*Problem to work on*
Repeat exactly the lines below that lie between the line with "Select the INR 120 Bhagan Toll message" and the line with "This screenshot has width=1568, height=662.", counting both of those lines as part of the answer.

*Study material*

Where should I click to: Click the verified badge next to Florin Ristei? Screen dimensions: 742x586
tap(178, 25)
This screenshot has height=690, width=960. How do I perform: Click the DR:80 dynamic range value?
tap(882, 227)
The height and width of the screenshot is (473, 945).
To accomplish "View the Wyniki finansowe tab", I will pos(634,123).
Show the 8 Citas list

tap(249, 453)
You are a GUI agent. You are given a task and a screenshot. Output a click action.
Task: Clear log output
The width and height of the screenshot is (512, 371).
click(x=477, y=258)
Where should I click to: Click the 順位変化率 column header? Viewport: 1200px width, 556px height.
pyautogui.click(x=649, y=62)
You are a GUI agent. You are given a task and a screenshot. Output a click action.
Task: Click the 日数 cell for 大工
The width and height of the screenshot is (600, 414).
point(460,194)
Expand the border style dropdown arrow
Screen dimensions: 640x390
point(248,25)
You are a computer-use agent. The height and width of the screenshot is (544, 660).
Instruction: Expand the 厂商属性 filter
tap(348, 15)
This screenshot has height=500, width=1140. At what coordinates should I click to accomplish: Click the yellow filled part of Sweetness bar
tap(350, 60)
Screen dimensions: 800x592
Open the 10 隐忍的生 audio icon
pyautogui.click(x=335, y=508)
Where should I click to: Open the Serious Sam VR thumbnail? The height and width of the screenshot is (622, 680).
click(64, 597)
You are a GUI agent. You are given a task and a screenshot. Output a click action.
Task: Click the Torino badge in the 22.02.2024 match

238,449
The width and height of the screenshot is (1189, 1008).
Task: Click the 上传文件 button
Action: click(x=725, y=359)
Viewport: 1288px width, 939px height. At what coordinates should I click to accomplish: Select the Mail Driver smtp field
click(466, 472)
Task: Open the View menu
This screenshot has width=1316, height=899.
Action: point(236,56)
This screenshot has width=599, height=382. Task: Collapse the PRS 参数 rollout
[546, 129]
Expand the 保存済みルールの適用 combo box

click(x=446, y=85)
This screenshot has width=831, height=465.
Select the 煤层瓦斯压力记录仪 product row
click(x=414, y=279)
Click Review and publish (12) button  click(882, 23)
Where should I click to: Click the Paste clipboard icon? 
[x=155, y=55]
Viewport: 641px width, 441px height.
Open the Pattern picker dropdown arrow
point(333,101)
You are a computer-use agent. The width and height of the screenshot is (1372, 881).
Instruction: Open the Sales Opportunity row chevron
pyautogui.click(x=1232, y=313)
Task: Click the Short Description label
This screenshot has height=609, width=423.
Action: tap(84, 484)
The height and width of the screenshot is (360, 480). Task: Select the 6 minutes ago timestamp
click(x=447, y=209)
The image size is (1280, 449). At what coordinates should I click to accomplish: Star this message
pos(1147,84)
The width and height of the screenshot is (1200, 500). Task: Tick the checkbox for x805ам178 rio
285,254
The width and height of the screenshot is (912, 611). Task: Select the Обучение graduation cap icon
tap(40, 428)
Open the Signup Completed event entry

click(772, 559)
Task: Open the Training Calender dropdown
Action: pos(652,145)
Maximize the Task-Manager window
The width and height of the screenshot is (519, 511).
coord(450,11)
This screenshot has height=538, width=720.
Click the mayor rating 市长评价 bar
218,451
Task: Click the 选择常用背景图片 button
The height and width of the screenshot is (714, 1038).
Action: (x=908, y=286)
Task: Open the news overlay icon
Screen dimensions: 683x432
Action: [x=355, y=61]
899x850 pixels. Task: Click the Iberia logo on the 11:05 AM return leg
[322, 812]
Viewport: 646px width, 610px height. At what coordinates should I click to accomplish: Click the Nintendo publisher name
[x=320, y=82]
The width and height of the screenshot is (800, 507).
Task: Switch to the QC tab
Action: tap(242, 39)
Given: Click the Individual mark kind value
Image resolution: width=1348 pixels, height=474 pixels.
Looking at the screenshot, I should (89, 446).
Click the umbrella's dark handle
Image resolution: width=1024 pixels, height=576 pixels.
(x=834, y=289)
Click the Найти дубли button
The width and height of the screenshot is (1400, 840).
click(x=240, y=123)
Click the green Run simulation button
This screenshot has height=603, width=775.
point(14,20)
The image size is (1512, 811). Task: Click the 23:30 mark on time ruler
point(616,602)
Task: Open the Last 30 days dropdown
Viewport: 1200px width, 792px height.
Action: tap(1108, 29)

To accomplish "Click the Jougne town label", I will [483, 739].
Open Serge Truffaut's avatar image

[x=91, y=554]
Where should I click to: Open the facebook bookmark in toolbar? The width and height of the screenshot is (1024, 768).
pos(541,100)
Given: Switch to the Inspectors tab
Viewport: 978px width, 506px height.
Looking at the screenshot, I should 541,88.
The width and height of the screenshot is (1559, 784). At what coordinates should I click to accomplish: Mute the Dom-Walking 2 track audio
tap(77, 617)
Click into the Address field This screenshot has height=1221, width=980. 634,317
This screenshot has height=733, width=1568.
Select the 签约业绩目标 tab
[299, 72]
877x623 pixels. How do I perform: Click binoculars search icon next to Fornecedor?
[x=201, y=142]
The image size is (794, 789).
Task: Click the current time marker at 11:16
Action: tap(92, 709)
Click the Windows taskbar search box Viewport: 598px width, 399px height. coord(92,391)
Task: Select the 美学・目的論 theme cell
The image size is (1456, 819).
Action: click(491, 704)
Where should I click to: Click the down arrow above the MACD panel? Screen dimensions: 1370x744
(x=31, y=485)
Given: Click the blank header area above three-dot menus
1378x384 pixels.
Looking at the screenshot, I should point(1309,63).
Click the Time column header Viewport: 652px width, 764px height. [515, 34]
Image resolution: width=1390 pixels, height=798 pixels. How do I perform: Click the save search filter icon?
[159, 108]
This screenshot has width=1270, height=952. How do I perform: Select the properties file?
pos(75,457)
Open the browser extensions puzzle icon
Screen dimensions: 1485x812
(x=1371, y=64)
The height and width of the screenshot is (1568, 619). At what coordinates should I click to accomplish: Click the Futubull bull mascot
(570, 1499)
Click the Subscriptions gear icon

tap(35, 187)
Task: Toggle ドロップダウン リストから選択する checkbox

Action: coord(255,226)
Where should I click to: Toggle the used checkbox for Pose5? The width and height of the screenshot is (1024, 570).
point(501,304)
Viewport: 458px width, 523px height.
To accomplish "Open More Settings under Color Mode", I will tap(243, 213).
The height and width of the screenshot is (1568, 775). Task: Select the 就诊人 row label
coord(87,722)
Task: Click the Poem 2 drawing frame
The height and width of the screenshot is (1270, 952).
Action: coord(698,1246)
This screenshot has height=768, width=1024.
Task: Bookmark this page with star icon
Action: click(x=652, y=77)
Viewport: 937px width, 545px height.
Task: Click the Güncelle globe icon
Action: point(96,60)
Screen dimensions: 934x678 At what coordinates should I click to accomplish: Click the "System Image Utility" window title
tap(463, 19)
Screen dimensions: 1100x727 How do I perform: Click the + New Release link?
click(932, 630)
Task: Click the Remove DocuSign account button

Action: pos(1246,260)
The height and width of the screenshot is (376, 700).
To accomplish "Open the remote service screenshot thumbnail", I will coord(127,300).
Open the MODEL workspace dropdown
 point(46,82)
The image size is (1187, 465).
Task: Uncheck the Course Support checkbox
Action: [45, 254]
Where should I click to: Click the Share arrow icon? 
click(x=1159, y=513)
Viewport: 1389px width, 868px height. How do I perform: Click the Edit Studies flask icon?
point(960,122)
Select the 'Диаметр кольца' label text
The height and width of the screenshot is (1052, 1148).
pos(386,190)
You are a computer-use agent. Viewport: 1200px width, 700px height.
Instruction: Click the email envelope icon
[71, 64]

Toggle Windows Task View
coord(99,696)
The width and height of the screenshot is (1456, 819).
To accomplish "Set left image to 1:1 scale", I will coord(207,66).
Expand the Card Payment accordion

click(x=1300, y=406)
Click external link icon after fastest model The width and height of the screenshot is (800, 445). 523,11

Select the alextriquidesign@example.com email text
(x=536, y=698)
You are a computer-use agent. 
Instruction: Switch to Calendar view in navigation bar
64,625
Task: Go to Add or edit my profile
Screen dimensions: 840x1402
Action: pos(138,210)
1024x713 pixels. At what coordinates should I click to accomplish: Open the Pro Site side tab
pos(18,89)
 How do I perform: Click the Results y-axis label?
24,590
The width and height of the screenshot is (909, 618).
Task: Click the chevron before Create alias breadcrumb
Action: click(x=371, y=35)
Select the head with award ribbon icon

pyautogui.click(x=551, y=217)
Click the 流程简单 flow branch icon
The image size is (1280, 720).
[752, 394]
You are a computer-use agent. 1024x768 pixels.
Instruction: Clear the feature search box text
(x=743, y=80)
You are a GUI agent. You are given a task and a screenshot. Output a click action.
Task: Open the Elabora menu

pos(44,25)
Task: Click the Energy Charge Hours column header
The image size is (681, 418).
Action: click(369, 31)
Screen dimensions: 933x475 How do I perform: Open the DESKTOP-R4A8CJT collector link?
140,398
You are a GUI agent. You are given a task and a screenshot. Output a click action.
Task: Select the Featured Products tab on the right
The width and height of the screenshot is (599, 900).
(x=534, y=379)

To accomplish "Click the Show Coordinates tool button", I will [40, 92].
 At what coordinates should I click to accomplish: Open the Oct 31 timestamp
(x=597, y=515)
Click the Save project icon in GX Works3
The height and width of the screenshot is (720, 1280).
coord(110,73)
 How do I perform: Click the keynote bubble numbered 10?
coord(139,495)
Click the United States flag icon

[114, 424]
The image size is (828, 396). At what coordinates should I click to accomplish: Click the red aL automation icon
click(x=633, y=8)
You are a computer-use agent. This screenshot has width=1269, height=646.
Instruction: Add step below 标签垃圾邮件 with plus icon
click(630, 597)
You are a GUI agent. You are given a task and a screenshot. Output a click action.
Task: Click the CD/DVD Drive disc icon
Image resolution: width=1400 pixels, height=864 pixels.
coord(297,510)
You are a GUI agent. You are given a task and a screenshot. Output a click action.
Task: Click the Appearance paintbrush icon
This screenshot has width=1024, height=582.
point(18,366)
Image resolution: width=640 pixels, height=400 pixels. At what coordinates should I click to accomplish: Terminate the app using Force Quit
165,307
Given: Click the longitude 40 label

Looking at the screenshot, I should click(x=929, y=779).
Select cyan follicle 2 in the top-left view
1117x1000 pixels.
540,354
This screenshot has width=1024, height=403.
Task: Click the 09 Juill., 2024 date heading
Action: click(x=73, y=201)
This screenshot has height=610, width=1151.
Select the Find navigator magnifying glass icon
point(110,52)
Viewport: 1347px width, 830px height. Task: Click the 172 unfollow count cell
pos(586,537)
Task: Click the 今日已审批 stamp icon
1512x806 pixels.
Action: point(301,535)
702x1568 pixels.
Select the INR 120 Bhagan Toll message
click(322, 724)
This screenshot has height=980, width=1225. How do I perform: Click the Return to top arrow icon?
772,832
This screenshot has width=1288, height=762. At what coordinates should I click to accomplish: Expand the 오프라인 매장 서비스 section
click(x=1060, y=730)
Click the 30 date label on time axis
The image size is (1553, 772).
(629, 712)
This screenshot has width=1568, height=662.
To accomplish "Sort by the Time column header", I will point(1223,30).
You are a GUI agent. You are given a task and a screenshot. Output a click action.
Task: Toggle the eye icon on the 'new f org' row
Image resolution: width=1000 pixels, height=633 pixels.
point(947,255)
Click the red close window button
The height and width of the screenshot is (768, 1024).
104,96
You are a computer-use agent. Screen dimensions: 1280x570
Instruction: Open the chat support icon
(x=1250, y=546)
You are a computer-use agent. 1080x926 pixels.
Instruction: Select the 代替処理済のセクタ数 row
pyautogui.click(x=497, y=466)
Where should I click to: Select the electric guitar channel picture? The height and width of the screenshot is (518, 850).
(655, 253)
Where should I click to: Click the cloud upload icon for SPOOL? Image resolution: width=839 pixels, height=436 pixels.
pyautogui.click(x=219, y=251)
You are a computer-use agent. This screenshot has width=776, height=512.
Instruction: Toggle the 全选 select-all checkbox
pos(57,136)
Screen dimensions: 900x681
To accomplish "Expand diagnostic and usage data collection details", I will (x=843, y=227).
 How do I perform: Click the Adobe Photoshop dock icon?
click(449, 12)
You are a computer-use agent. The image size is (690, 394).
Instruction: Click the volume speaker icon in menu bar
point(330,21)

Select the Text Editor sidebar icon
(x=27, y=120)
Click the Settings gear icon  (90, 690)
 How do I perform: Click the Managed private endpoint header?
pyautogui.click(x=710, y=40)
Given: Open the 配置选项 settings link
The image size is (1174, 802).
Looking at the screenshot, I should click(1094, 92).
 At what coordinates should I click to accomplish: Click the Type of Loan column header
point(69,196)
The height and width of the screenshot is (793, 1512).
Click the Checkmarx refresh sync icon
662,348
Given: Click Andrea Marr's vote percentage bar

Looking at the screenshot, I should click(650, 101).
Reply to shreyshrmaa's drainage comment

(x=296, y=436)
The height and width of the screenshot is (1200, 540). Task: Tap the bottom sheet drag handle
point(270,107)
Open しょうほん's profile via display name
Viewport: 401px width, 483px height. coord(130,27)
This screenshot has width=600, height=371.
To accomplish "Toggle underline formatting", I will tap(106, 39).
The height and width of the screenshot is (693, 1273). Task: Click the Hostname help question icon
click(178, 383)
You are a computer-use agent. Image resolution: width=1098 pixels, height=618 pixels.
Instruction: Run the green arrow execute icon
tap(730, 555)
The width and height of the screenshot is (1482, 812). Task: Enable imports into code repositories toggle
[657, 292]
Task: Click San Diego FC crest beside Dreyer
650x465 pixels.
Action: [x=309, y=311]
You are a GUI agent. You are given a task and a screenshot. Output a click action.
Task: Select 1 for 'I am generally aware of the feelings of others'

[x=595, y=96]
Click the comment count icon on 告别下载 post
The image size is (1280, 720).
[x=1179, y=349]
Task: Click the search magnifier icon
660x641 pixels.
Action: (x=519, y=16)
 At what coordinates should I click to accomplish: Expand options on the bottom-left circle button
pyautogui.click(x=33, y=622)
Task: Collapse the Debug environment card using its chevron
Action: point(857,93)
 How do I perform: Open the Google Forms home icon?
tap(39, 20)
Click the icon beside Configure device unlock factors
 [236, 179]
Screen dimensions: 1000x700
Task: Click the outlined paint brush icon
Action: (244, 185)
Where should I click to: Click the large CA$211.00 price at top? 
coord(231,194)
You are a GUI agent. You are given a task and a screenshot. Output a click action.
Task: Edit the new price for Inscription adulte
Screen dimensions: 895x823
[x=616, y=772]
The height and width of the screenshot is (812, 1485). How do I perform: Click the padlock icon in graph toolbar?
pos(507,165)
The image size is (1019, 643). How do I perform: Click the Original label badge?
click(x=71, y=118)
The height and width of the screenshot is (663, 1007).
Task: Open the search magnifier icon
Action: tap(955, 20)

*Task response*
Select the INR 120 Bhagan Toll message
click(322, 724)
This screenshot has height=980, width=1225. How do I perform: Click the Return to top arrow icon?
772,832
This screenshot has width=1288, height=762. At what coordinates should I click to accomplish: Expand the 오프라인 매장 서비스 section
click(x=1060, y=730)
Click the 30 date label on time axis
The image size is (1553, 772).
(629, 712)
This screenshot has width=1568, height=662.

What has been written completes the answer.